= Deanie Frazier =

American politician

Deanie Frazier in 1991

Willie Dean "Deanie" Frazier (October 30, 1950, in Savannah, Georgia – June 15, 2006) was the first African American woman sworn in under Judge Eugene Gadgsen as county commissioner in Savannah, and held the office of 5th district county commissioner for 14 years. She and Savannah civil-rights leader W.W. Law founded the Black Heritage Festival.

Deanie Frazier testified in support of Supreme Court Justice Clarence Thomas during the afternoon session of hearing day six, September 17, 1991. Joe Biden, Chairman of the United States Senate Committee on the Judiciary, congratulated and praised Ms. Frazier for being the only witness thus far to deliver their testimony within the allotted five minutes.

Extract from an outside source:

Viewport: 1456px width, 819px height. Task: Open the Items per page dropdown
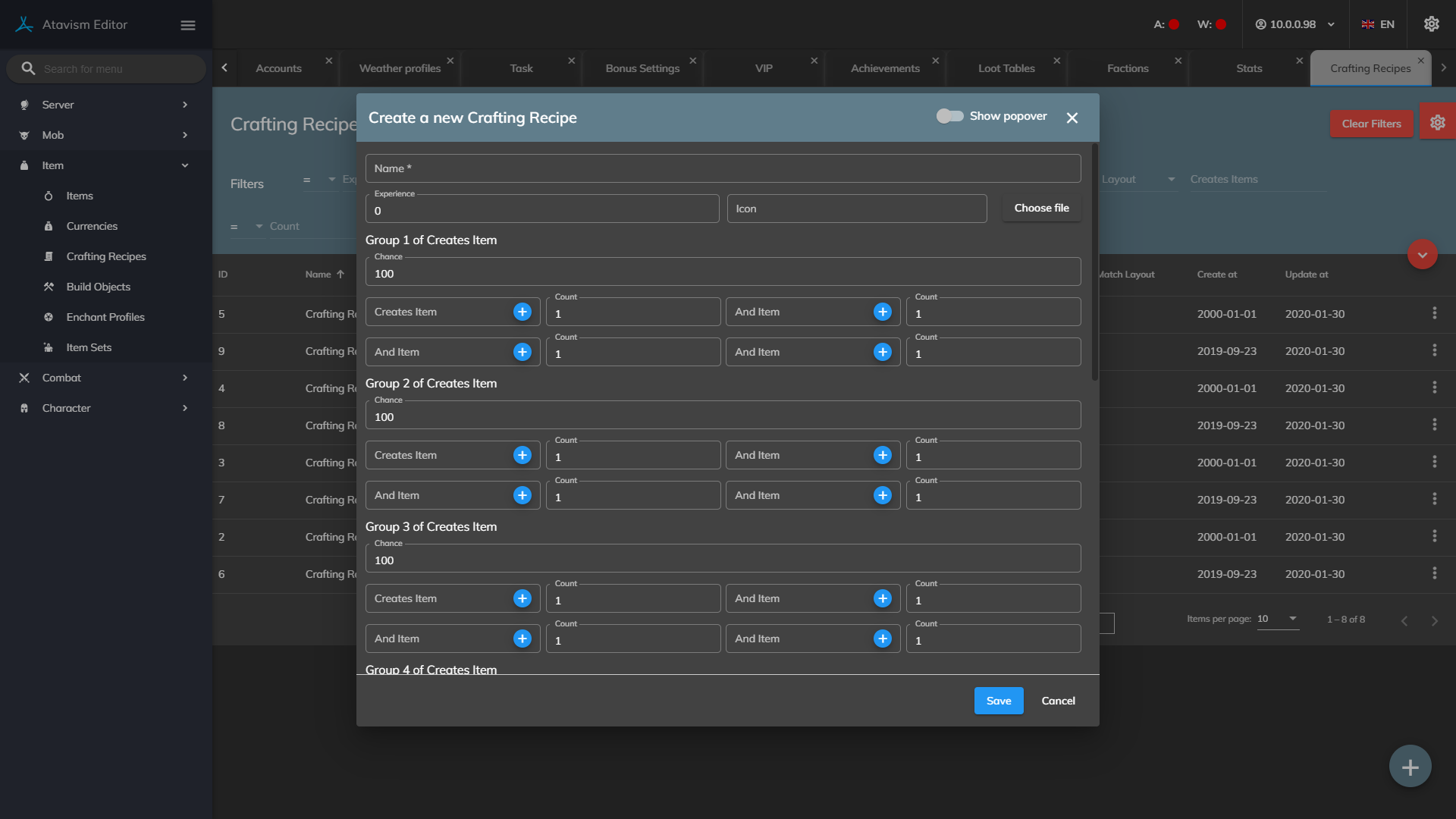point(1279,619)
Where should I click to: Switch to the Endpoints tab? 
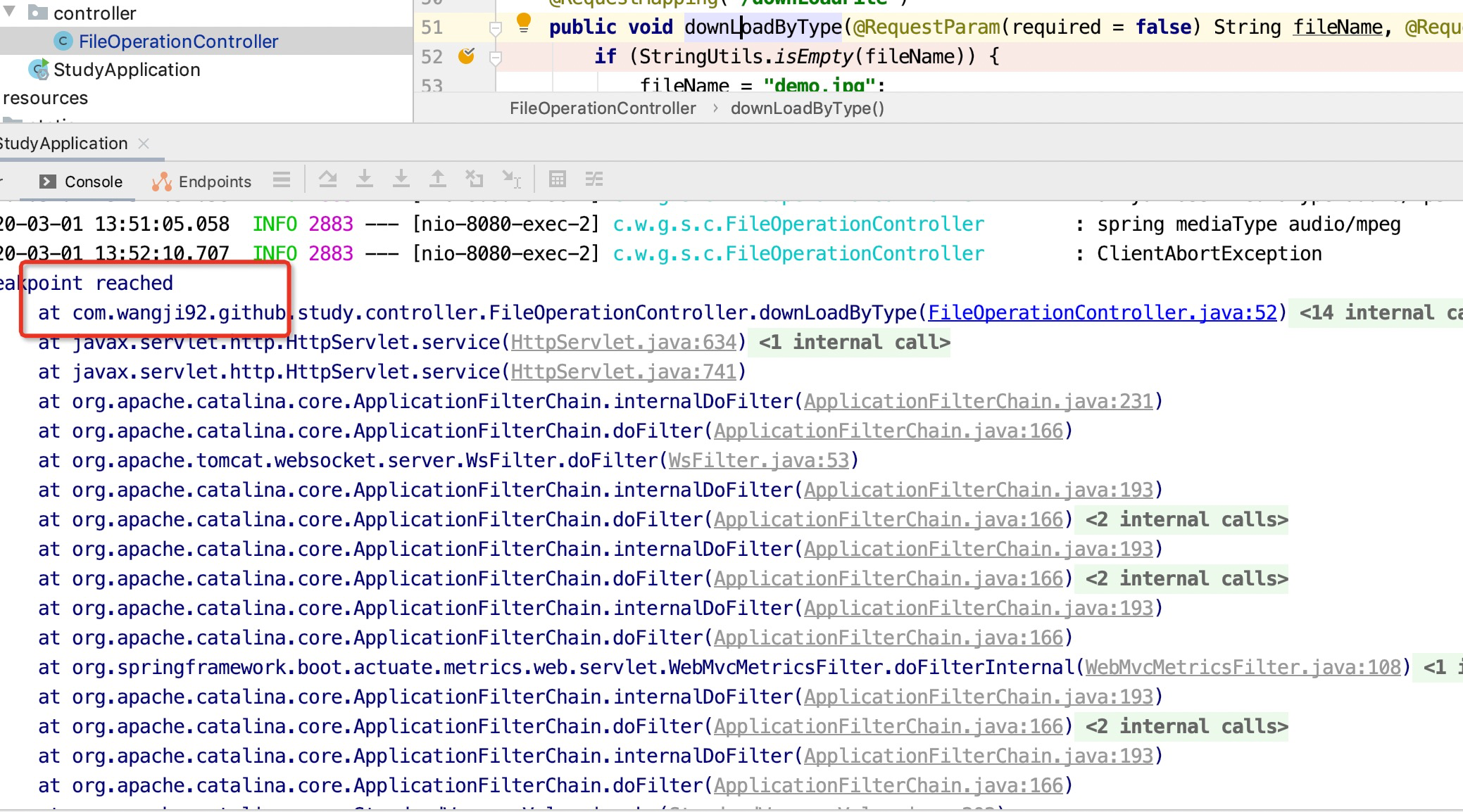point(202,182)
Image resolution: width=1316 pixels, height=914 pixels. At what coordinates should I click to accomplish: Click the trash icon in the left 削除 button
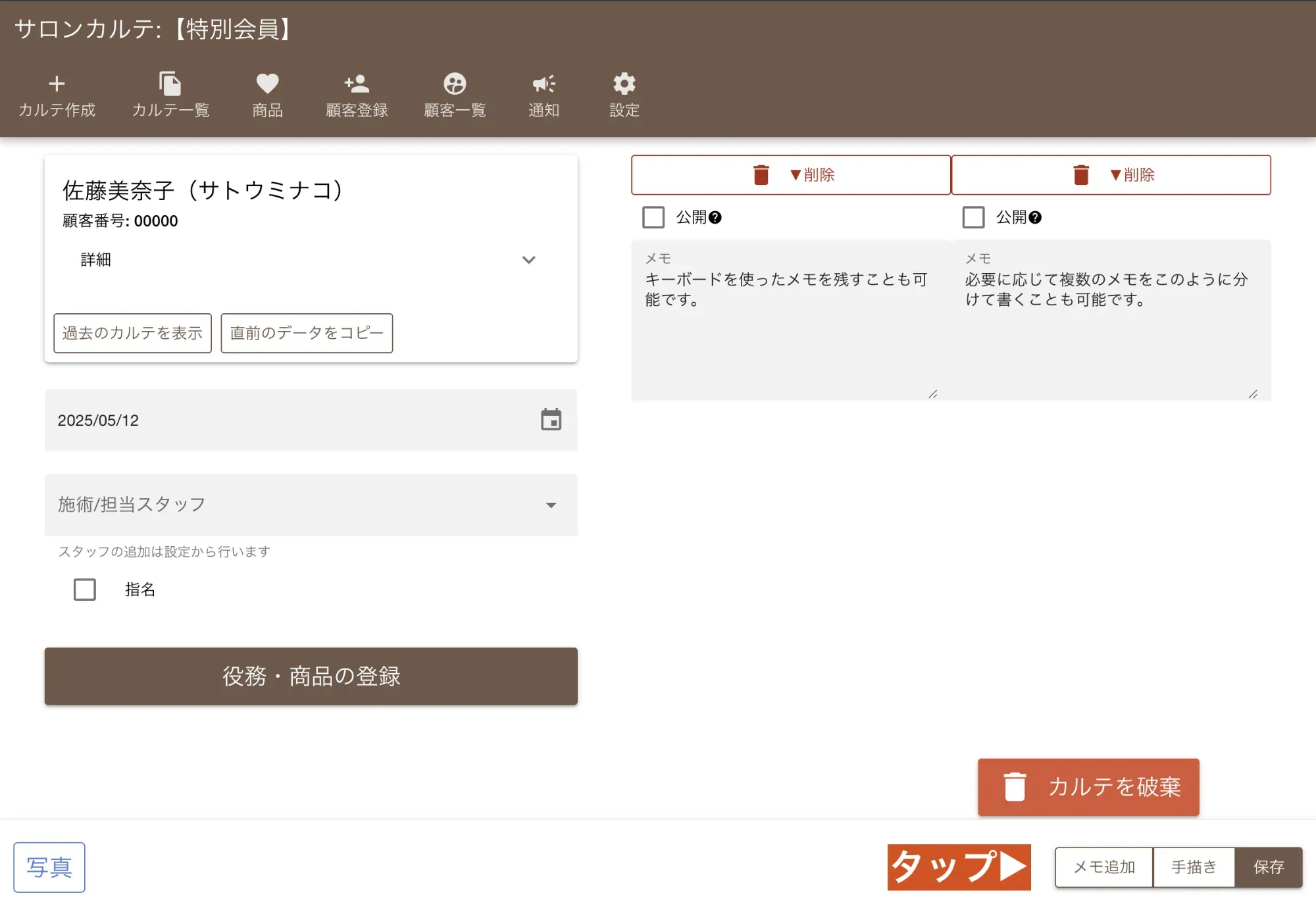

Personal Life - Born Willie Dean McCombs was born to Robbie McCombs Brown Whitlock ( Monroe Whitlock her bonus dad) Ham Brown. In 1970 Frazier married the love of her life " David Frazier" a Vietnam Vet" and Father to her 3 children David, Robin and Joy. They would be married for a life time. David , Robin , Joy would Produce 5 Grandchildren Mora Dean , Zoe Zenzelee, Lil Justin Jameson , Lil David Stephon Frazier III , LinsdeyDean.

==Honors==
Mayor Otis Johnson , Mayor Van Johnson , community activist Pamela Greene , Mariam Pelote, Pastor Leonard Smalls, Yusef Shabazz , and Frazier's daughter-in-law Jeanine Brooks Frazier were instrumental in the restoration of her name to the Staley Avenue's bridge, now named Deanie Frazier's overpass. On August 9, 2007, Savannah city council honored Frazier by restoring her name to the Tatumville's community overpass by naming the bridge the "Deanie Frazier Overpass".